What you should do: An exact repeat is needed of the lines from the one with "This screenshot has height=1249, width=1290." through the last line of the data below. Please omit the pictures.

Stored items from a collection
Content starts
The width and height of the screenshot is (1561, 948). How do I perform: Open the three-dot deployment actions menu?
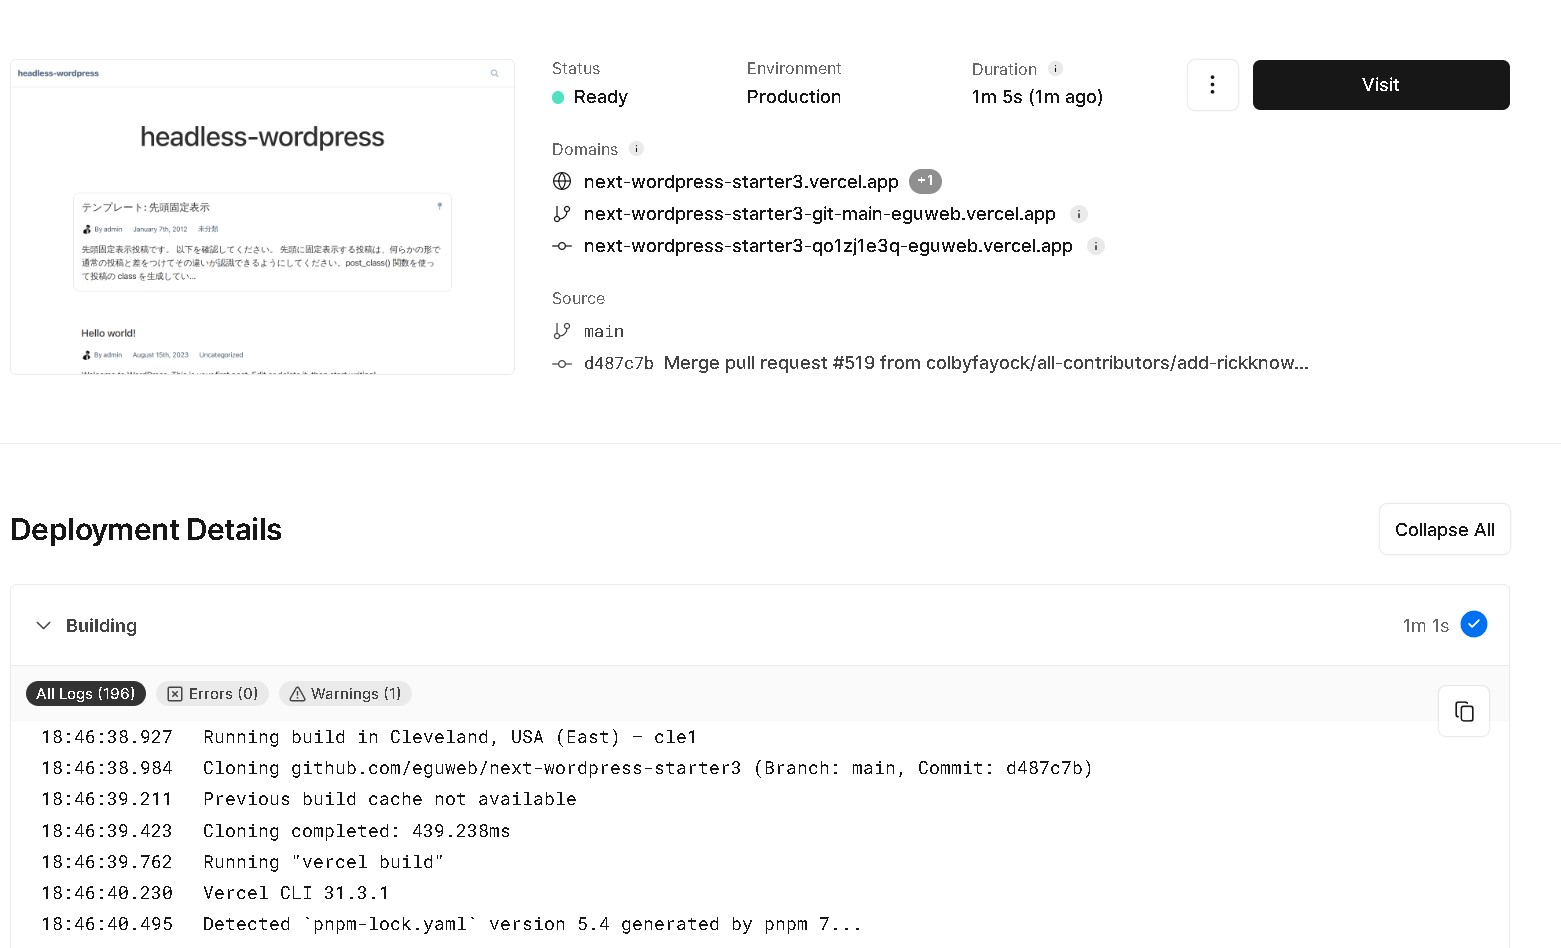point(1212,84)
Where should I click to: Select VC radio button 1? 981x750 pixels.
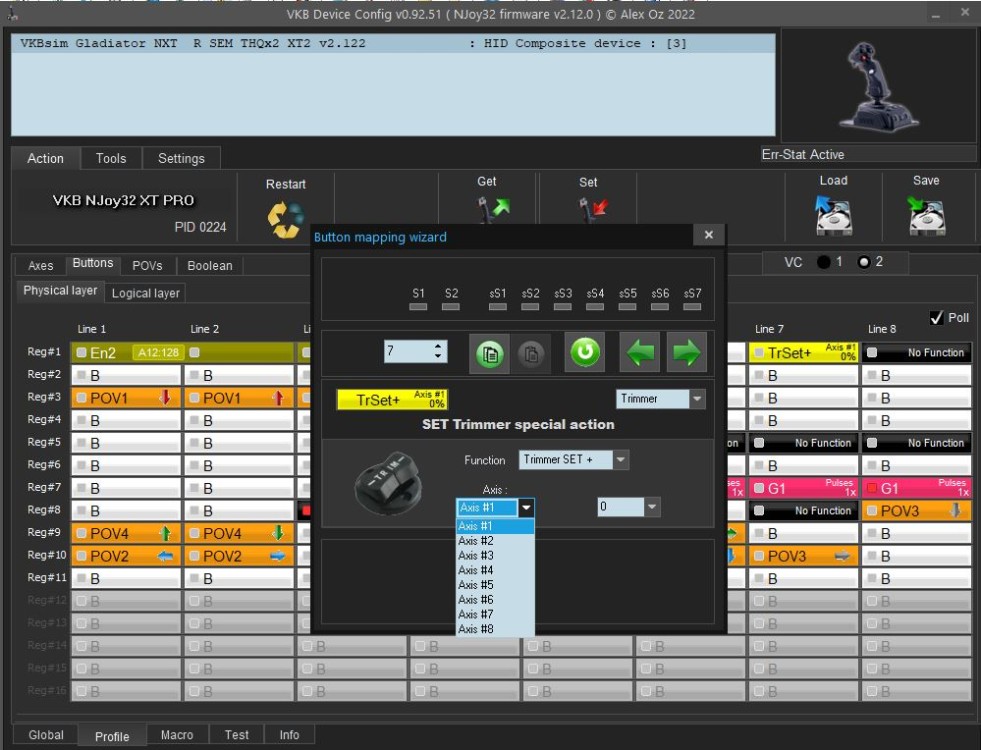click(x=824, y=262)
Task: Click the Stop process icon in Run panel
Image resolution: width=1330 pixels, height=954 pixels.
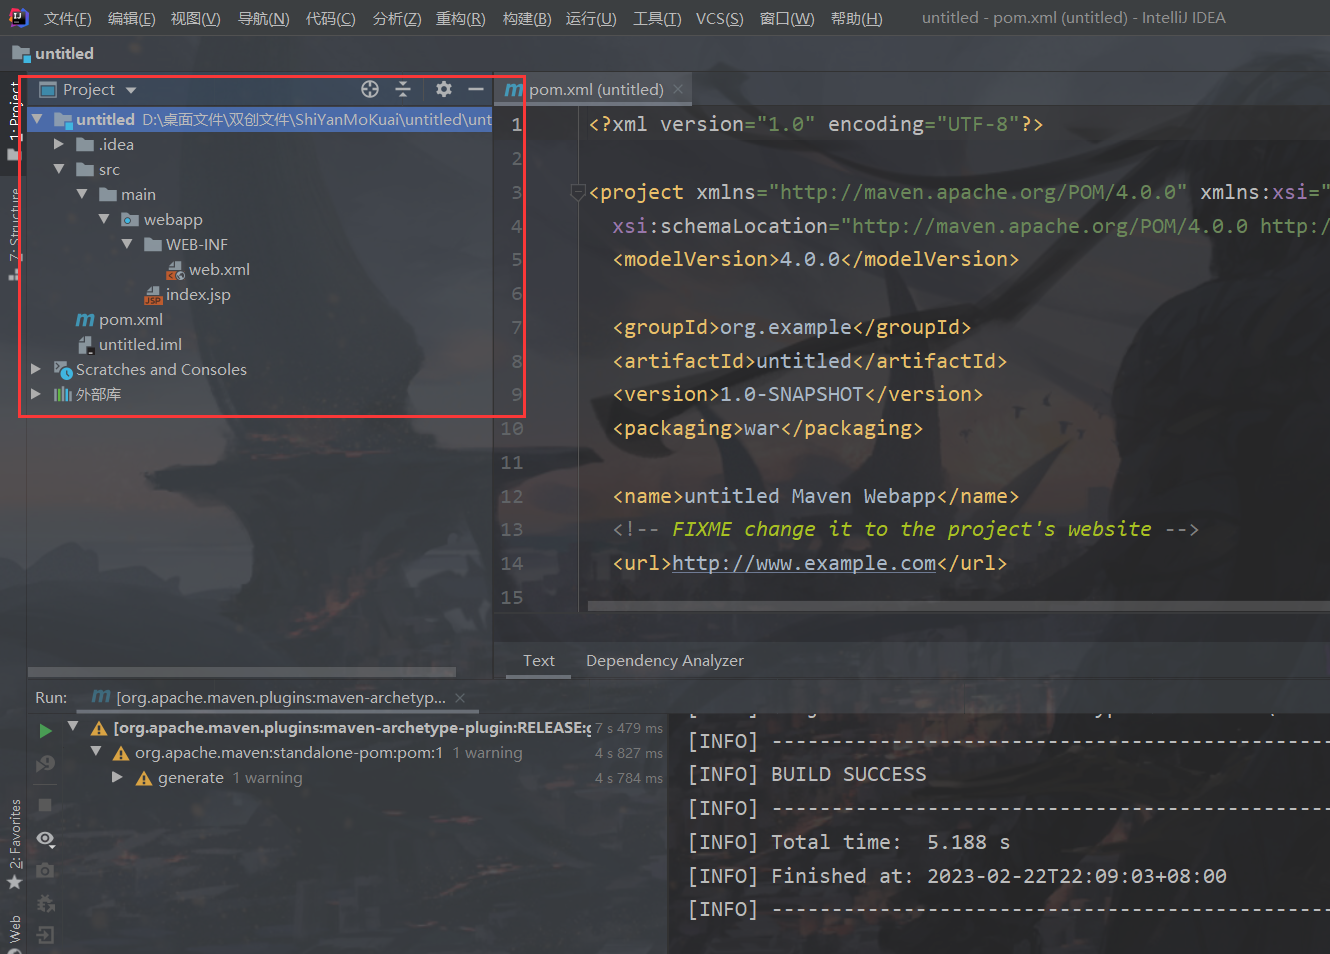Action: pyautogui.click(x=44, y=804)
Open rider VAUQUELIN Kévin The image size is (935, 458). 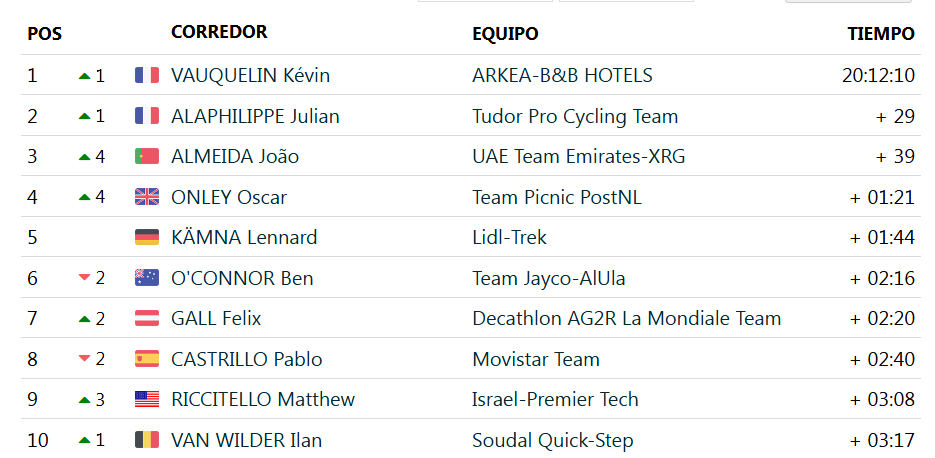click(x=250, y=75)
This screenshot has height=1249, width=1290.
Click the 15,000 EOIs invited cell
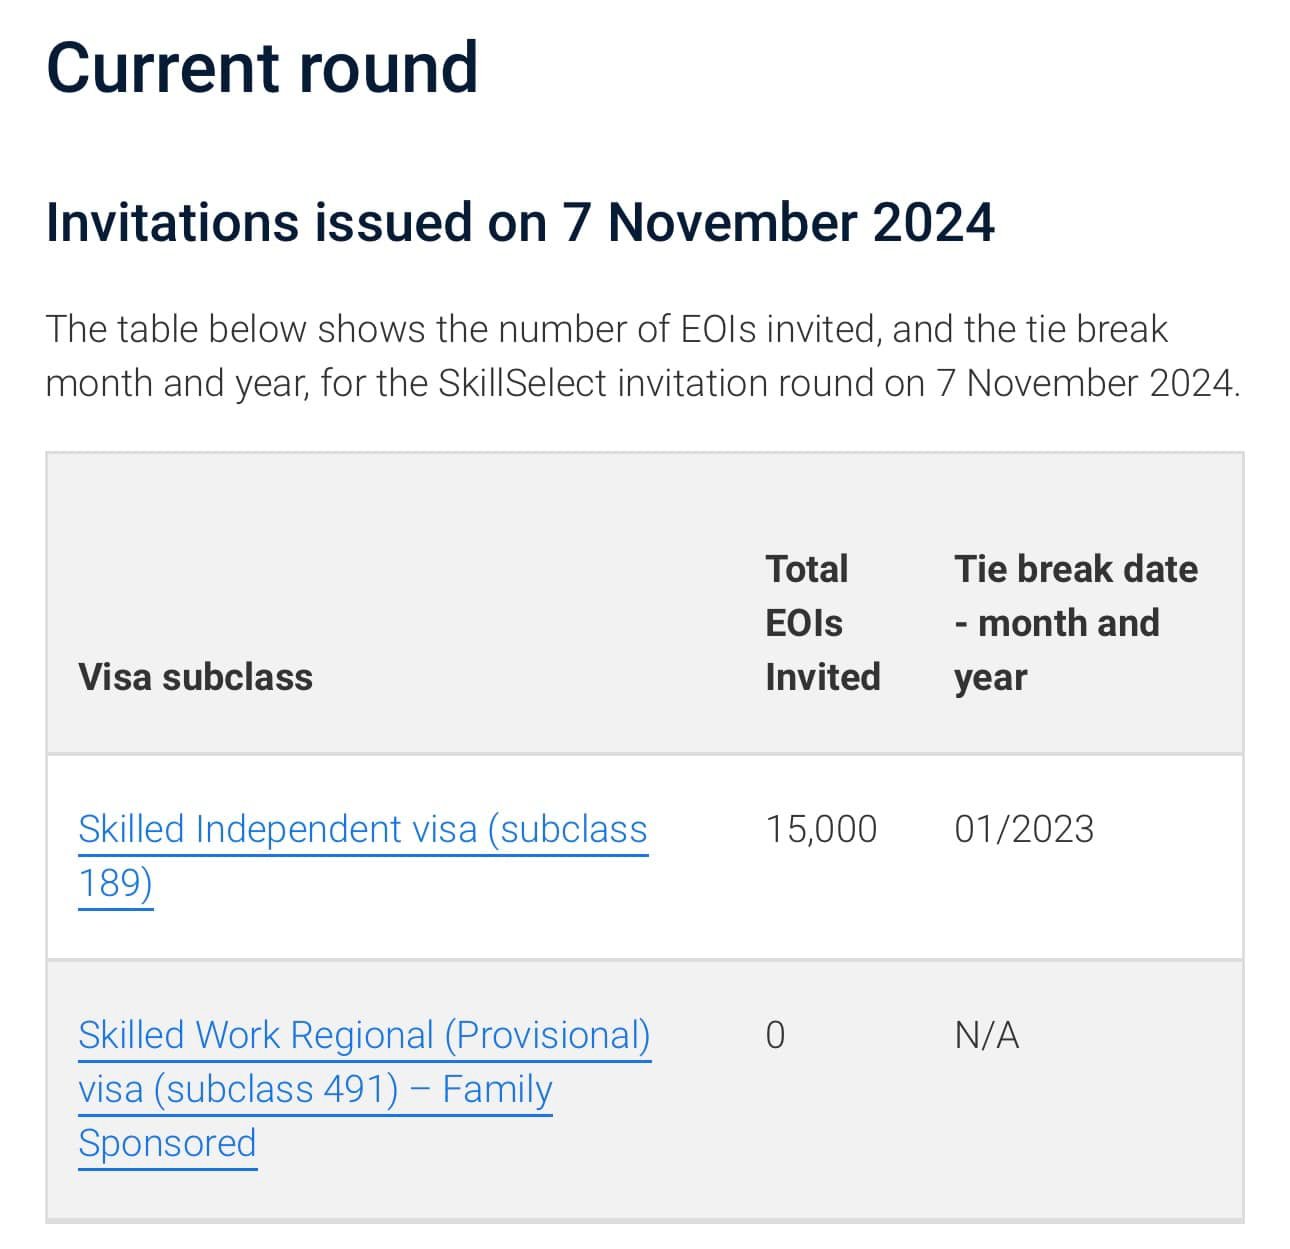pos(821,829)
Content ends
Reply to the exercise:
This screenshot has height=1249, width=1290.
Click the 15,000 EOIs invited cell
pos(821,829)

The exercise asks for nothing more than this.